Collected data entries
......

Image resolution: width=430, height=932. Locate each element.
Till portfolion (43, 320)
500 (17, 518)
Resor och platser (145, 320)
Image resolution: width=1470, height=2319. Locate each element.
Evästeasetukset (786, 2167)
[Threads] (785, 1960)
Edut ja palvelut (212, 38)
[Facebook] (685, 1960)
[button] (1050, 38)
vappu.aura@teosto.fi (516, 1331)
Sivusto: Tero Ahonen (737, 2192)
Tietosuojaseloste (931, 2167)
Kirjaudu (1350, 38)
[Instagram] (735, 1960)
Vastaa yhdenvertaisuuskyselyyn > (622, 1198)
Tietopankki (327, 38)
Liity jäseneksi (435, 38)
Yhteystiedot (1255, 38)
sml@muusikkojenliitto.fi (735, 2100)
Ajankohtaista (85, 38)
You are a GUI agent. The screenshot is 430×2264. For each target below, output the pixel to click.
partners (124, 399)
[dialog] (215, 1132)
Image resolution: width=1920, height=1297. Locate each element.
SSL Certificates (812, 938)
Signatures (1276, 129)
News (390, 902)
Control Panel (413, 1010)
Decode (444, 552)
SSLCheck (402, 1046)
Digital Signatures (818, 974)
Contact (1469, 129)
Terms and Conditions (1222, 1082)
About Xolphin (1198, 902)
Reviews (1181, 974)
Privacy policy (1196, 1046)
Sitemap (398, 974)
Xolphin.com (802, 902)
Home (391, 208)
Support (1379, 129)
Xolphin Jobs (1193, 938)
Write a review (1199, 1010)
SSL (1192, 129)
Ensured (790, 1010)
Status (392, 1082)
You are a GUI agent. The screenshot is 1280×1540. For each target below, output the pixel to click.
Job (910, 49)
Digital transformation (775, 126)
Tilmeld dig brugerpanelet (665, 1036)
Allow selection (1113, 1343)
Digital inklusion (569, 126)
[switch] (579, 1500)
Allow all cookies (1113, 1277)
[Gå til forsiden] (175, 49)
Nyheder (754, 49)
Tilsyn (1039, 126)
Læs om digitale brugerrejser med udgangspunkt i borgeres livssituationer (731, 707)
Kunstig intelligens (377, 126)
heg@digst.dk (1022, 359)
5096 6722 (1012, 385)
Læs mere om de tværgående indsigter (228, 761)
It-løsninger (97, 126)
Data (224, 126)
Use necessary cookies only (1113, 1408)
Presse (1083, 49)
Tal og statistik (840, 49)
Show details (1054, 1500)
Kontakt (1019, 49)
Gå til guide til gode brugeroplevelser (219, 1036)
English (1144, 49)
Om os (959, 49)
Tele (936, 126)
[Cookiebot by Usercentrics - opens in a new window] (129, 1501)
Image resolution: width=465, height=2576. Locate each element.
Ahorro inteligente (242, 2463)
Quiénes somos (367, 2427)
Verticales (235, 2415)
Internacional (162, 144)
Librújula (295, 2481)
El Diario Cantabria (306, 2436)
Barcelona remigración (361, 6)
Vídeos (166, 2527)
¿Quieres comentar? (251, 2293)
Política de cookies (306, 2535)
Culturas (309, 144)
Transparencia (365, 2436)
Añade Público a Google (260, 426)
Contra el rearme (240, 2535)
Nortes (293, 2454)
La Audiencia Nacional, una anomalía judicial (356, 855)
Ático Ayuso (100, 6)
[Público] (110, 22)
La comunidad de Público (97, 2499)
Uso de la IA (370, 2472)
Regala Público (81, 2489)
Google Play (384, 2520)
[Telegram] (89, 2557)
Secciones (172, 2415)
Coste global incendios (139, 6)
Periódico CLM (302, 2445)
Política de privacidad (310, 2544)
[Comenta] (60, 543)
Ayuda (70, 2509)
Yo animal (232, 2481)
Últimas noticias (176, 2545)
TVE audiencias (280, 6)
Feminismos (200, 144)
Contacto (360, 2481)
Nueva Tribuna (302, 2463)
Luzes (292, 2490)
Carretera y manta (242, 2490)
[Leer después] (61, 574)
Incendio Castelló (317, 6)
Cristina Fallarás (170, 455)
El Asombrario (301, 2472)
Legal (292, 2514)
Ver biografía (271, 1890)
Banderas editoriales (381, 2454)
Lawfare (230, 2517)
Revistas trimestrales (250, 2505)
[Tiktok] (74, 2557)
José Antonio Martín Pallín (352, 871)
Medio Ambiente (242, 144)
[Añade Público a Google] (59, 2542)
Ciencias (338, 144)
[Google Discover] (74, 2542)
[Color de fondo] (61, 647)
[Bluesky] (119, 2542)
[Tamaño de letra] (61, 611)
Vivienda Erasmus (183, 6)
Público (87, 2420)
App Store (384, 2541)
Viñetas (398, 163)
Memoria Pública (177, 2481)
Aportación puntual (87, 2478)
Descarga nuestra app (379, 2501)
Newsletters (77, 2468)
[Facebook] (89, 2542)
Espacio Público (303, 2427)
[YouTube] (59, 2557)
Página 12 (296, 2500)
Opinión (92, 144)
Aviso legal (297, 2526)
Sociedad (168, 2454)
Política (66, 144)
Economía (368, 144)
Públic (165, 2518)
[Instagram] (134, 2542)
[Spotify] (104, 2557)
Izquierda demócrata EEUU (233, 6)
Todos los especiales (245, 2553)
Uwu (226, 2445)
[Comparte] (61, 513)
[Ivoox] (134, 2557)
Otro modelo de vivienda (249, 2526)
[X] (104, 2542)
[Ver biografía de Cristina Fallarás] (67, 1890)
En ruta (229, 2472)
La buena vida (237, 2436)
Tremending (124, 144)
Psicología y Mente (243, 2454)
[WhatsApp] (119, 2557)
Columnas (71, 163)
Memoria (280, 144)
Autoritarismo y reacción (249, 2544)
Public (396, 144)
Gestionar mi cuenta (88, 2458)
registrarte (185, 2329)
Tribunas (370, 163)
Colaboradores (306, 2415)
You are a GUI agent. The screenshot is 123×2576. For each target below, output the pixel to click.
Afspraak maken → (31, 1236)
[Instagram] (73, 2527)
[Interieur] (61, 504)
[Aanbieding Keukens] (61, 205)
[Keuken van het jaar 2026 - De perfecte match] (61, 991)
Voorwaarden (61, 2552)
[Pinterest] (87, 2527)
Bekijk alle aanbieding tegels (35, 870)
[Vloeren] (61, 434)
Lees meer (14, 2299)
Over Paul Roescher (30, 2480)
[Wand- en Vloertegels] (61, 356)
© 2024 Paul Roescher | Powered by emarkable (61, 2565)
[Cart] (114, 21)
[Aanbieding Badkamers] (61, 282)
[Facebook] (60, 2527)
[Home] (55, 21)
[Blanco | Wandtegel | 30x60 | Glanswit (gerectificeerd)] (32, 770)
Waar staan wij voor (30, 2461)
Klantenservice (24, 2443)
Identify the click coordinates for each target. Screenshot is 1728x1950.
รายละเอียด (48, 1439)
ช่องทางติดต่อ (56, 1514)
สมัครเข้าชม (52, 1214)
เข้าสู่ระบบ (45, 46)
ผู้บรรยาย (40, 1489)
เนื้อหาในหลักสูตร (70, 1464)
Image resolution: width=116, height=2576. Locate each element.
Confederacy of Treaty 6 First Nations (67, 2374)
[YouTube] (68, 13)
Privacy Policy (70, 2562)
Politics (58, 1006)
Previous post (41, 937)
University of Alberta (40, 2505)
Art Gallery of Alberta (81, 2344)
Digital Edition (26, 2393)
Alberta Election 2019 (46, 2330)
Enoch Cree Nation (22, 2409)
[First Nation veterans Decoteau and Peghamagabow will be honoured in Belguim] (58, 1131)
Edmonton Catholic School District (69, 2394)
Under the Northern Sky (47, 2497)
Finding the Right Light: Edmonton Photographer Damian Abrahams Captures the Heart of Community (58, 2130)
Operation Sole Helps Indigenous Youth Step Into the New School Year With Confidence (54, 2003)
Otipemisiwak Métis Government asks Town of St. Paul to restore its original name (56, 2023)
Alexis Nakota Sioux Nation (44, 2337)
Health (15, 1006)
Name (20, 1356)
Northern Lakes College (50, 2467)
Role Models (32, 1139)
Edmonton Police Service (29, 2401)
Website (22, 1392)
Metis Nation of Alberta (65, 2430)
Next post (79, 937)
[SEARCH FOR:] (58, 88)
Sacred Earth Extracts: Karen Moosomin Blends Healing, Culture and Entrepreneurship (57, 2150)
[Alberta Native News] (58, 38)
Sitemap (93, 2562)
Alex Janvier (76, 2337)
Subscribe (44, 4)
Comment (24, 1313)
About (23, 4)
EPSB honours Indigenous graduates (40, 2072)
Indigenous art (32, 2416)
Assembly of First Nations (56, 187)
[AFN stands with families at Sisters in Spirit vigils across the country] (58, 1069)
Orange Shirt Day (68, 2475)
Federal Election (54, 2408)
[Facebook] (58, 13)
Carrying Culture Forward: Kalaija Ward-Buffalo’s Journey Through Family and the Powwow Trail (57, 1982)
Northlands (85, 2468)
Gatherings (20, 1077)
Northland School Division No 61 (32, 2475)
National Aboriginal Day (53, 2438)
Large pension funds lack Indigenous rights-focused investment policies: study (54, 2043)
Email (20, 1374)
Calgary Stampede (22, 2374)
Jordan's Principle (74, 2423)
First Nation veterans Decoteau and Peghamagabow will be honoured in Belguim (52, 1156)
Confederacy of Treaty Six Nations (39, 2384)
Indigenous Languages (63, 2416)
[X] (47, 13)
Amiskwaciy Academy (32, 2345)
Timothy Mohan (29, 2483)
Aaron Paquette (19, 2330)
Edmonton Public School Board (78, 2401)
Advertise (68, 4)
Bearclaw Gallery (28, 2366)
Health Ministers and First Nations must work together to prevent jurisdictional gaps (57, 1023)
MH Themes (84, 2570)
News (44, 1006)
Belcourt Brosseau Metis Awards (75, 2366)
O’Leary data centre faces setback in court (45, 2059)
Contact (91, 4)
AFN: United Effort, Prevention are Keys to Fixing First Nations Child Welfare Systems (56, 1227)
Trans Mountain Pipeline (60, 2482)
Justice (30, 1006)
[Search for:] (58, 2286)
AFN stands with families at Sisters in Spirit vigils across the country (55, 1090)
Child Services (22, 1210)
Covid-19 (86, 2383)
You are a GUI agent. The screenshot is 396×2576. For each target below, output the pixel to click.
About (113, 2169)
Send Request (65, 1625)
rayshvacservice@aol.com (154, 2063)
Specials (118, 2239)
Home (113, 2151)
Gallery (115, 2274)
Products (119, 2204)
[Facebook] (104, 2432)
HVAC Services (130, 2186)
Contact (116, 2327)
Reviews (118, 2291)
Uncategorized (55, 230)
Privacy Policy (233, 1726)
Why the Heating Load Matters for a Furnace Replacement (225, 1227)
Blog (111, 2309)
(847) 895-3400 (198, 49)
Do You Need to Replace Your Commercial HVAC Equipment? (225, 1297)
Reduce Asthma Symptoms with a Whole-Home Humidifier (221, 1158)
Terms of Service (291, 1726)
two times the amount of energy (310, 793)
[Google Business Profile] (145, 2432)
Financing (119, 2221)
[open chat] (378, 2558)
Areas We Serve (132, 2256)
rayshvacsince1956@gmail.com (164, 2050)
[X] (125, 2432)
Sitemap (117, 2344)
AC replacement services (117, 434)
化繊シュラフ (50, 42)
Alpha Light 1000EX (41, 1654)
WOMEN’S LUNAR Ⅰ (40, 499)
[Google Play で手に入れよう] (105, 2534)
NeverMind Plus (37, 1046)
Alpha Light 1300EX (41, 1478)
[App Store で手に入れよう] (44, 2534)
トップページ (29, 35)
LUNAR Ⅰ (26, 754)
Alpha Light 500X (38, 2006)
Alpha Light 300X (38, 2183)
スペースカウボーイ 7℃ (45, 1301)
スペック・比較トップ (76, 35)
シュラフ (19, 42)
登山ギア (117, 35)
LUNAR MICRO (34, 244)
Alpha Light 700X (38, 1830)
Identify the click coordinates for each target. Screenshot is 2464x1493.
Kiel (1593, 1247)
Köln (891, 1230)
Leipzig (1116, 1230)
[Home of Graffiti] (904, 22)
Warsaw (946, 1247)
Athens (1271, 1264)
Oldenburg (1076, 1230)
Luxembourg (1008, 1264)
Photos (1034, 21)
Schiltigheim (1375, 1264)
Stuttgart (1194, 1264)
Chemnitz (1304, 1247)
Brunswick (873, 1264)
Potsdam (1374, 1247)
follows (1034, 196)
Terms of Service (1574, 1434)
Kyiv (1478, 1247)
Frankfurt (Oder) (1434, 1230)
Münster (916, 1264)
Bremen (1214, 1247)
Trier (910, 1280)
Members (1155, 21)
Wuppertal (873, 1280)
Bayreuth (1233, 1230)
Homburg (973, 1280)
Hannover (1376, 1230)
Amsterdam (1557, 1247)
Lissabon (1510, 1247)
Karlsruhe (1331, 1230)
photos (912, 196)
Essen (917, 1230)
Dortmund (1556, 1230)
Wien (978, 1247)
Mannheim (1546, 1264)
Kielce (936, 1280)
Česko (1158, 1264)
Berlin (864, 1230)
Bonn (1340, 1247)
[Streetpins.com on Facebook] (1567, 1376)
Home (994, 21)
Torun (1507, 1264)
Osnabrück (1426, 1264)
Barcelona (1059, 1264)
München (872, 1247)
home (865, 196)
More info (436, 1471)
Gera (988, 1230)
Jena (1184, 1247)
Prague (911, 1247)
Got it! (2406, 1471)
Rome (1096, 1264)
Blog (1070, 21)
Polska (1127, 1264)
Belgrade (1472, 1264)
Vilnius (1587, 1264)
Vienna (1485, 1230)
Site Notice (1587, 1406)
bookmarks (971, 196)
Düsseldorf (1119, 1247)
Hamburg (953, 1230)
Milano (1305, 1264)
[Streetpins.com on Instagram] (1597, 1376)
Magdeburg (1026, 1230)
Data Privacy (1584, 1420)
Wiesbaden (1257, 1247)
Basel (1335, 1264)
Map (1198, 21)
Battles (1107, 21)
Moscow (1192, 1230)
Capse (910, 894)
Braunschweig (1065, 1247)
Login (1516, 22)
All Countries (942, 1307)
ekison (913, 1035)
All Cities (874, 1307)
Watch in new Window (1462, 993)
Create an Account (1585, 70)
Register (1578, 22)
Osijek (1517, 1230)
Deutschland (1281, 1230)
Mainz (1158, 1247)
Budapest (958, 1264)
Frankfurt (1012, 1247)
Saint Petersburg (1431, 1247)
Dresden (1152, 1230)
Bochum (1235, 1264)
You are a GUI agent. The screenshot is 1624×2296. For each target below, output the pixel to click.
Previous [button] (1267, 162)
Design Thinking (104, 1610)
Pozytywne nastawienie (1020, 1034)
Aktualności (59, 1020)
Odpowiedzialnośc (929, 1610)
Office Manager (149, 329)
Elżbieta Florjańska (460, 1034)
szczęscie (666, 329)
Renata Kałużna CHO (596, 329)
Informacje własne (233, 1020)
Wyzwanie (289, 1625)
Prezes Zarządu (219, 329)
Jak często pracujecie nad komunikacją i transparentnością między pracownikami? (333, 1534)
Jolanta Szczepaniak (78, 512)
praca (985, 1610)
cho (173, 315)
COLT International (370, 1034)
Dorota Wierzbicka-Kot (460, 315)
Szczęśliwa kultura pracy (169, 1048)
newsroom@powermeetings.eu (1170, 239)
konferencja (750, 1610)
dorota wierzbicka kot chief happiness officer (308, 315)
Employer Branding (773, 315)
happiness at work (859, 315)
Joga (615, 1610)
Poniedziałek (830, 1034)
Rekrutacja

......

▶ [What is being asked]:
All lines carrying the word "Peghamagabow" must be copied from the data above.

▶ [Finished exercise]:
[First Nation veterans Decoteau and Peghamagabow will be honoured in Belguim] (58, 1131)
First Nation veterans Decoteau and Peghamagabow will be honoured in Belguim (52, 1156)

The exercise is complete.